La folie d'un amoureux

La pluie et le sang

Recueil traditionnel de Yatoro - Auteur inconnu

 La lourde porte en bois s'ouvrit à la volée, ponctuée d'un coup de tonnerre assourdissant. Un messager, ruisselant d'eau de pluie et de transpiration, accourut jusqu'à la table du conseil de guerre. Les quatre hommes qui y étaient assis se redressèrent pour assister à l'intrusion. Le vent s'engouffrait derrière lui et menaçait d'éteindre les deux seules torches qui éclairaient le bureau. Le nouveau venu fit abstraction des longues minutes d'effort pour venir jusqu'ici et posa respectueusement un genou à terre en courbant la tête. Le seigneur Kagenobu se leva alors pour écouter ce qu'il avait à dire.
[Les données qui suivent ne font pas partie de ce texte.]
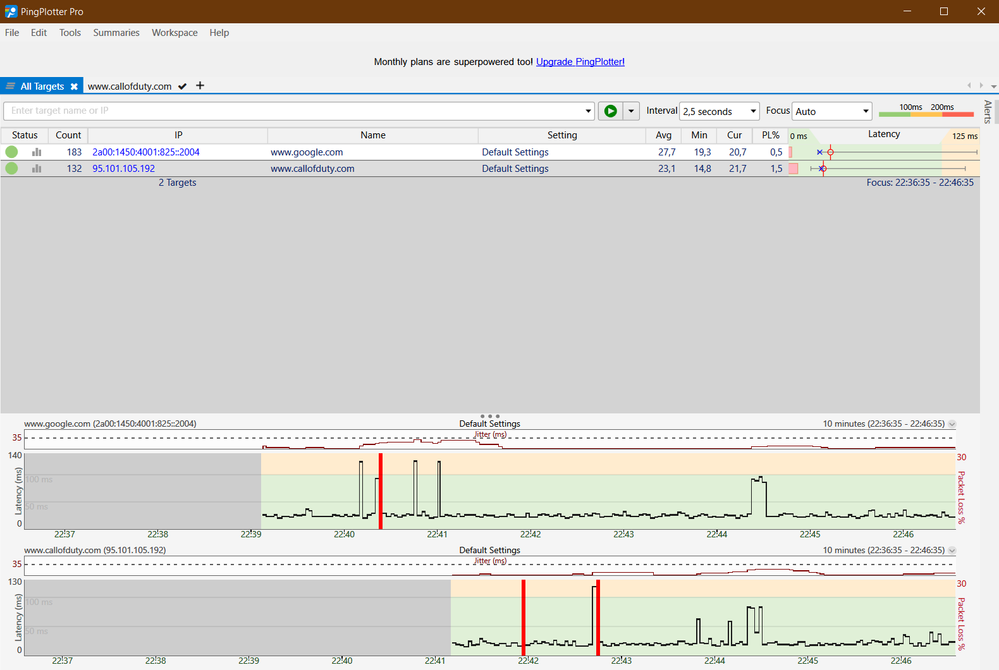
Task: Open the Summaries menu
Action: coord(116,33)
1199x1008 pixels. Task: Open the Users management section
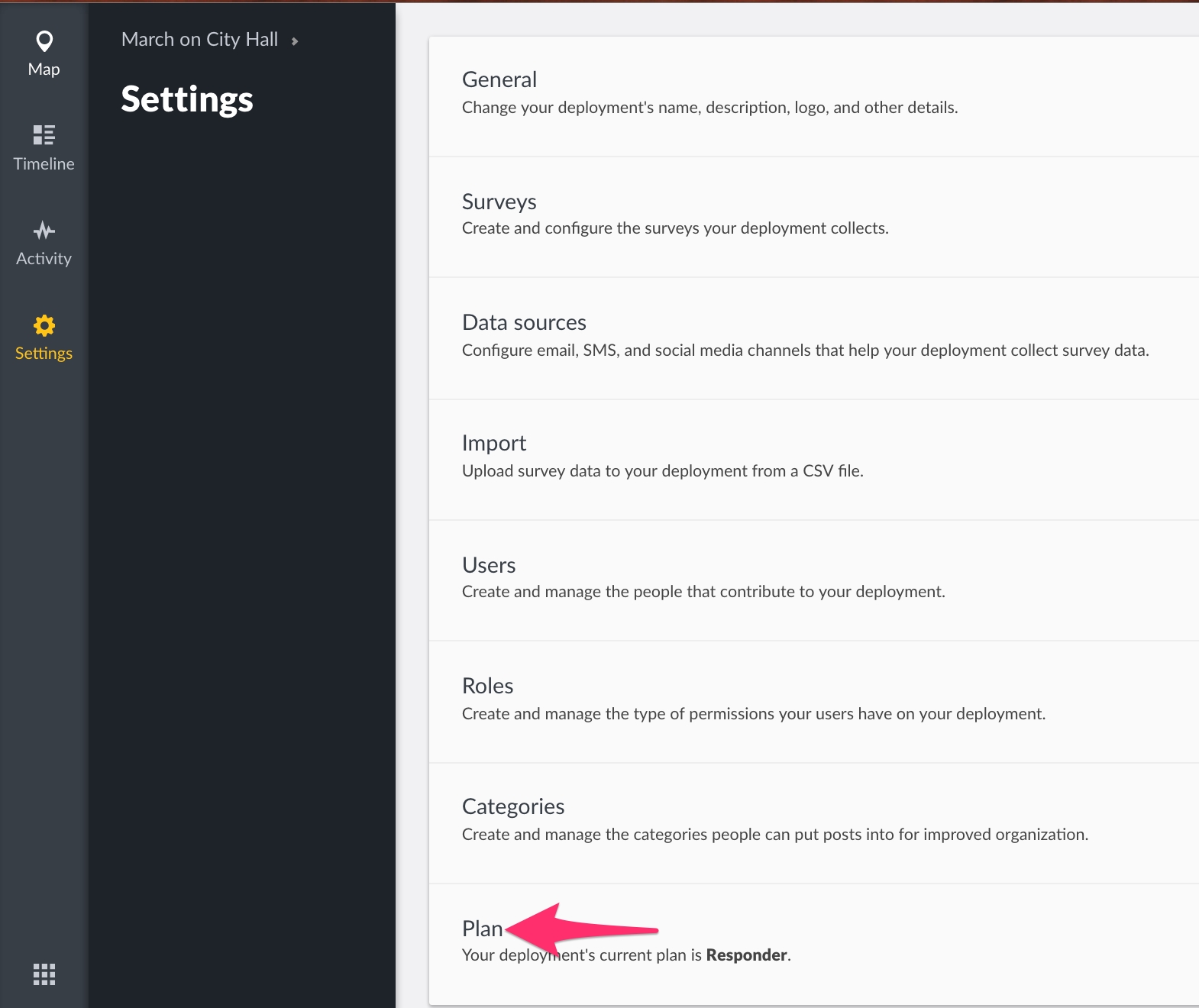(x=489, y=565)
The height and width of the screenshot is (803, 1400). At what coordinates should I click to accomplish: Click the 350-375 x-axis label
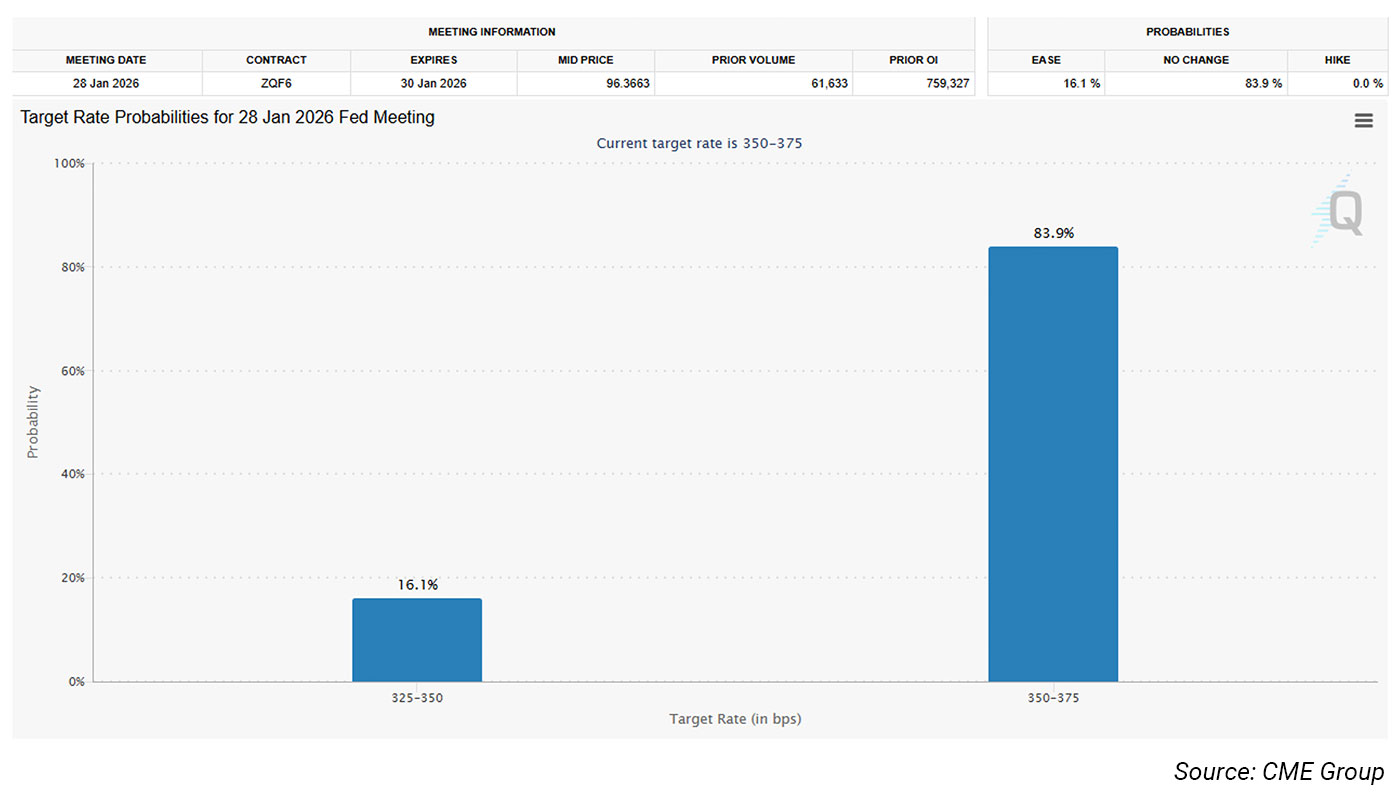[x=1053, y=698]
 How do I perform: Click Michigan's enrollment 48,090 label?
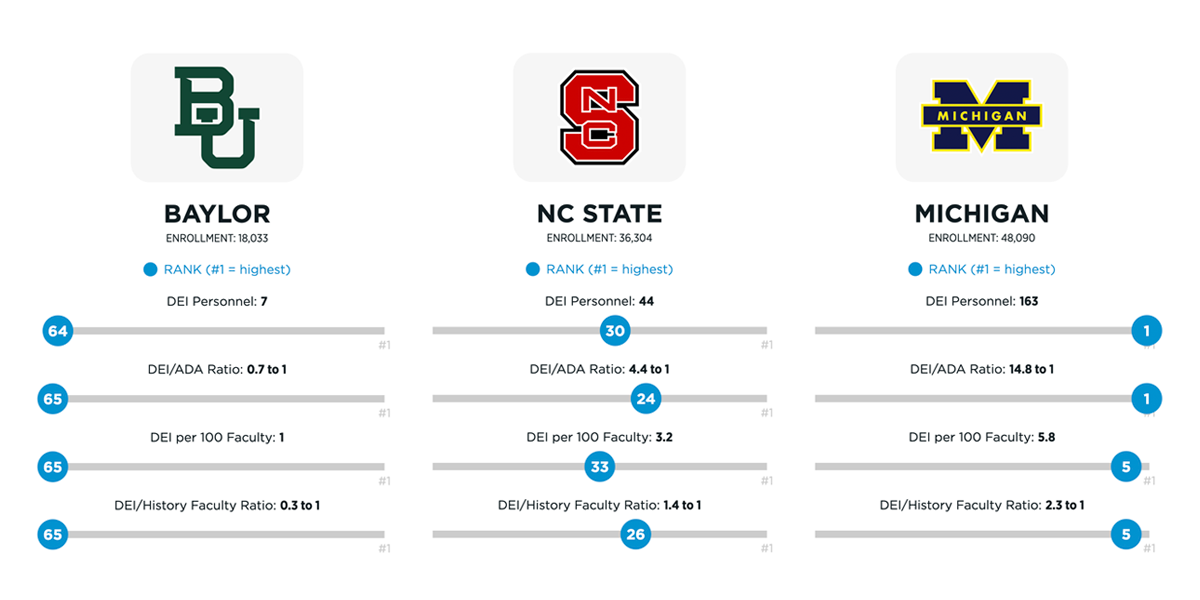(x=982, y=238)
 Kagenobu Kamei était de jour le plus séduisant des onze seigneurs de l'archipel du Japon. Il se promenait tous les matins dans ses jardins et saluaient affectueusement tous ceux qui avaient le bonheur de croiser sa route. Deux fois par semaine, il se rendait lui-même en ville pour acheter sa nourriture. Il traitait son peuple avec respect et courtoisie, et s'il n'était pas déjà éperdument amoureux, nombre de prétendantes se presseraient pour avoir l'honneur de le prendre pour époux. Mais de nuit, Kagenobu était un effroyable maître de guerre. Il passait de longues heures autour de cette table à parler invasion et domination des îles, avec ses trois plus proches conseillers. Il ne rêvait que de défaire ses semblables et de contrôler le Japon tout en entier.

— Parle.

— Elle s'est enfuie, mon seigneur.

 Kagenobu ferma les yeux pour tenter de retenir sa colère. Il pensa à celle qu'il rêvait d'épouser, la femme qui hypnotisait les hommes avec ses yeux de braise. La déesse de la beauté, née d'une fleur de lotus et d'une larme d'Amaterasu, était bien plus qu'une légende : elle était réelle. Kagenobu, comme beaucoup, ne souhaitait rien de plus au monde que la posséder, même pour une seule nuit. Il avait alors entrepris de se rapprocher d'elle, et cela lui avait fait perdre de nombreuses années. Il avait gagné sa confiance, s'était fait moult ennemis ainsi, et avait convaincu la déesse d'habiter son palais.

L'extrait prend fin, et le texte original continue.